OpenAI’s Altman expressed support for the updates during an interview with CNBC’s Jon Fortt on Monday.
“We need to get the smartest people in the country, and streamlining that process and also sort of outlining financial incentives seems good to me,” Altman said.
‘It kneecaps startups’
Historically, H-1B visas have cost employers somewhere between $2,000 to $5,000 per application, depending on the size of the company, according to the Immigration Law Group.
The new $100,000 fee is a big jump for small, cash-strapped startups.
“You’re not going to find many startups who are going to be willing to pay $100,000 per H-1B, in addition to salary for that H-1B,” said Adam Kovacevich, CEO of Chamber of Progress, a left-leaning tech industry trade association.
Even big tech companies could feel some pain and have to reassess who they use H-1Bs for. But their deep pockets come with advantages.
“A big firm like Microsoft or Google, even though it’s not ideal for them, they have workarounds,” said Wharton’s Hernandez. “They can offshore jobs, or they’re the ones who can make acquisitions.”
Garry Tan, the CEO of the popular startup accelerator Y Combinator, criticized the Trump administration’s new fee, writing in a LinkedIn post that “it kneecaps startups” and is a “massive gift” to overseas tech hubs.
“In the middle of an AI arms race, we’re telling builders to build elsewhere,” Tan wrote. “We need American Little Tech to win—not $100K toll booths.”
A picture shows logos of the Big Tech companies named GAFAM, for Google, Apple, Facebook, Amazon and Microsoft, on June 2, 2023.
Sebastien Bozon | AFP | Getty Images
China and other competitors loom large
U.S. tech companies big and small are fiercely competing with one another – and the rest of the world – as they race to develop the most advanced AI models and applications. Organizations like Meta have shelled out billions of dollars to recruit top AI talent in an effort to try and gain an edge.
The Trump administration’s changes to the H-1B program could complicate similar recruiting efforts.
“What this does is that it gives our competitors, other countries, places like Asia, Canada, Europe, they can then attract these employees to create new innovations,” said Steven Hubbard, a data scientist at the American Immigration Council, which is a nonprofit for immigration advocacy and research.
One big competitor in the war for talent is China. The world’s second-largest economy has long fought against the U.S. for tech dominance, and more recently the AI race.
Earlier this year, Chinese AI firm DeepSeek rattled global markets after claiming to create a large language chatbot that outperformed competitors at a fraction of the cost. The news raised questions over the significant sums that American tech companies are shelling out on AI.
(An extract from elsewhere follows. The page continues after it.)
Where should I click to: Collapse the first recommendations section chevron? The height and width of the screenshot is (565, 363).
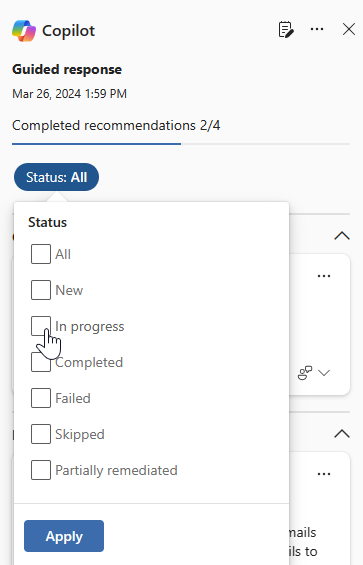coord(342,236)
Some experts worry that visa changes could deal a victory into China’s hands, sending top talent overseas. The move may also deter foreign students from attending university in the U.S. as uncertainty hangs over their post-graduation job prospects.
“Those students are going to look at this environment and stay home,” said Greg Morrisett, vice provost at Cornell Tech. “It’s giving a leg up to both China and India in terms of feeding their startup ecosystems.”
For Bradley Tusk, the CEO of Tusk Venture Partners, the changes to the H-1B program are simply “terrible.” American companies have to have access to top talent in order to compete at the highest levels, he said.
“America’s competitive advantage has always been the ability to attract the best talent from around the world,” Tusk said. “To limit our ability to recruit and compete is illogical.”